Anuja stands on the level, close to the screen.

Madhav is now a very old man and is standing on stage in his underwear and nothing else. He has a senile, almost delusional look in his eyes. Sound of the audience hooting.

(All the photos we have seen thus  get projected on this body. She is still, doesn’t move. The speed of projection of these photos become faster and faster. While the actor remains still. And she starts speaking very slowly.)

Don’t look at me. Stop looking at me. I don’t want to stand here anymore. This place smells rotten, like a thousand dead were living here. I want to retreat into that black hole, there. Never to return. I have to go. Let me go. Another will come, much brighter. I must leave to make place, for another. Be patient. Wait. Another will come.

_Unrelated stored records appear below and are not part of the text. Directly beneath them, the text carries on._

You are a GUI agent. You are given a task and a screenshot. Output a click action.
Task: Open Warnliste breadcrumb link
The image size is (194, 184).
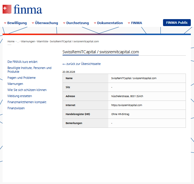[43, 41]
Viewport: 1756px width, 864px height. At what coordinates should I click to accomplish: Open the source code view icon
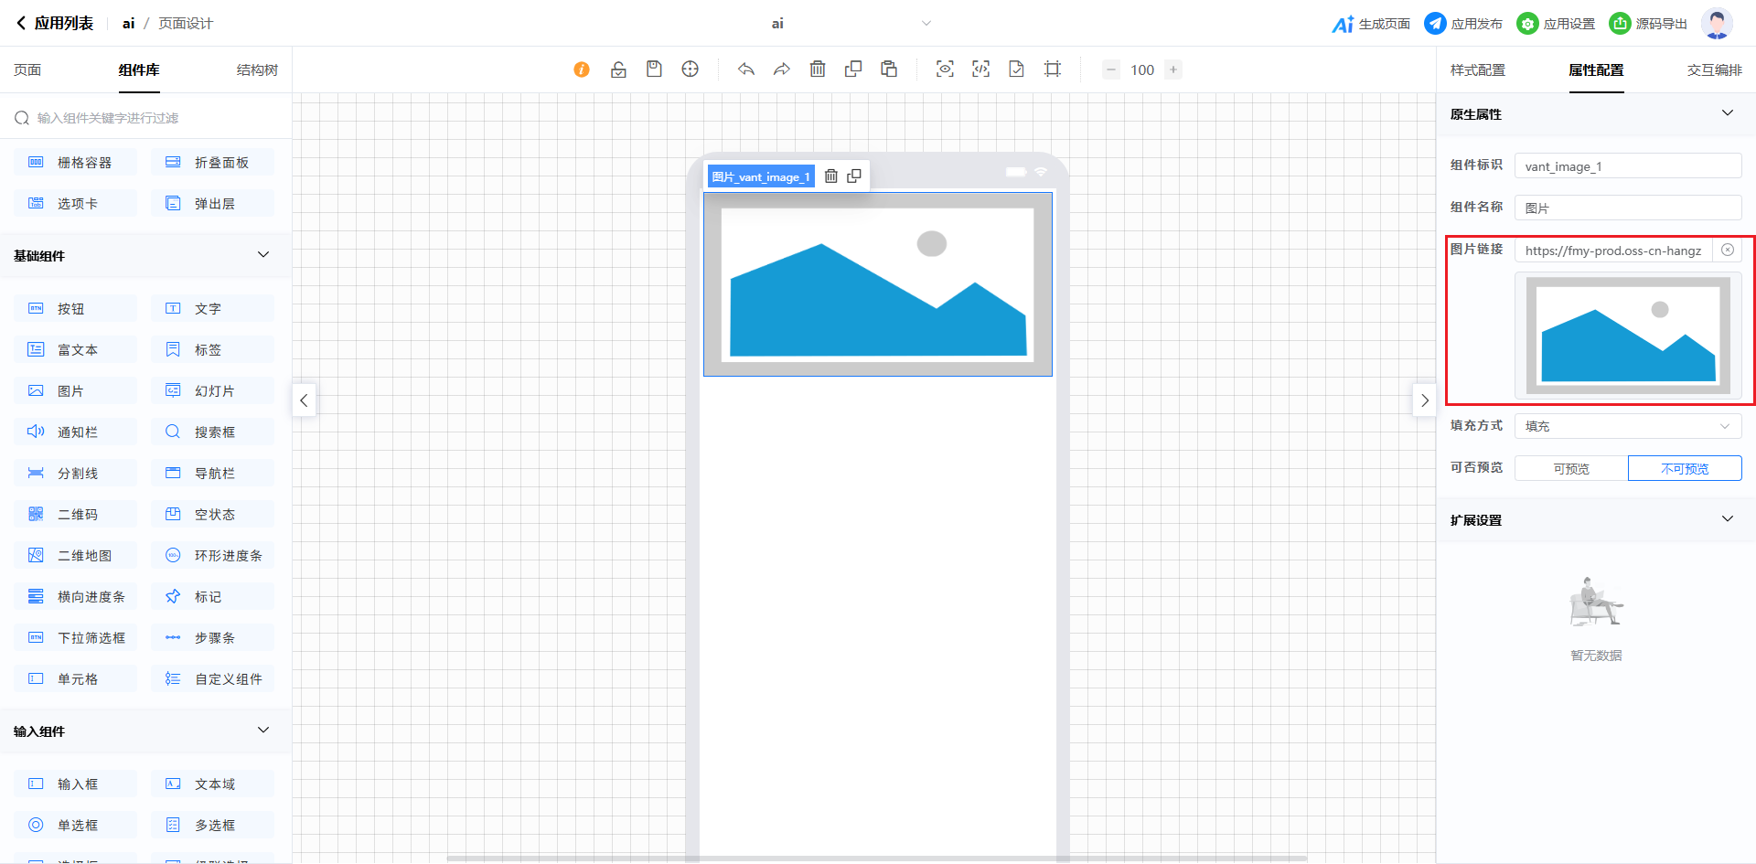pyautogui.click(x=980, y=69)
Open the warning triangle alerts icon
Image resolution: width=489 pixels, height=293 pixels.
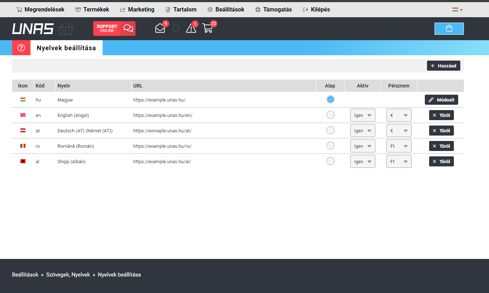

Actor moves away and her image with photos is projected on the screen and she is sitting and watching herself as an image.

End of Slide show.

Slide show ends. Actor leaves. The lights don’t come on and the audience stays in darkness for two minutes with sound. Sound out. Lights on.

The End

 

Anuja Ghosalkar is an actor, writer and director based in Bangalore. Drama Queen, her Documentary theatre company focuses on oral histories, personal narratives and archival material to extend the idea of theatre to unsettle the status quo.

References:

[1] A Room of One’s Own, Virginia Woolf, chapter 3.https://ebooks.adelaide.edu.au/w/woolf/virginia/w91r/chapter3.html

[2] Reference to Madhavrao playing Lady Macbeth or Daryabai –

[3] Page 116, Remembering Toward Loss: Performing And so there are pieces- Rivka Syd Eisner in Remembering: Oral History Performance edited by Della Polock, afterword by Jacquelyn Dowd Hall. Published by Palgrave Macmillan, 2005.

[4]Page 106, Remembering Toward Loss: Performing And so there are pieces- Rivka Syd Eisner in Remembering: Oral History Performance edited by Della Polock, afterword by Jacquelyn Dowd Hall. Published by Palgrave Macmillan, 2005.

[5] Page 116, Remembering Toward Loss: Performing And so there are pieces- Rivka Syd Eisner in Remembering: Oral History Performance edited by Della Polock, afterword by Jacquelyn Dowd Hall. Published by Palgrave Macmillan, 2005.

[6]  Page 81, from an essay titled Madhavraovanchi Smurti by Chandrakant Martand Pradhan in Natya Darpan’s Diwali Ank, 1975

[7] All stage directions in italics are read aloud by actor. All characters are played by the same actor. Where no character name is indicated, they are narrations by Lady F. Actual stage directions are written in red.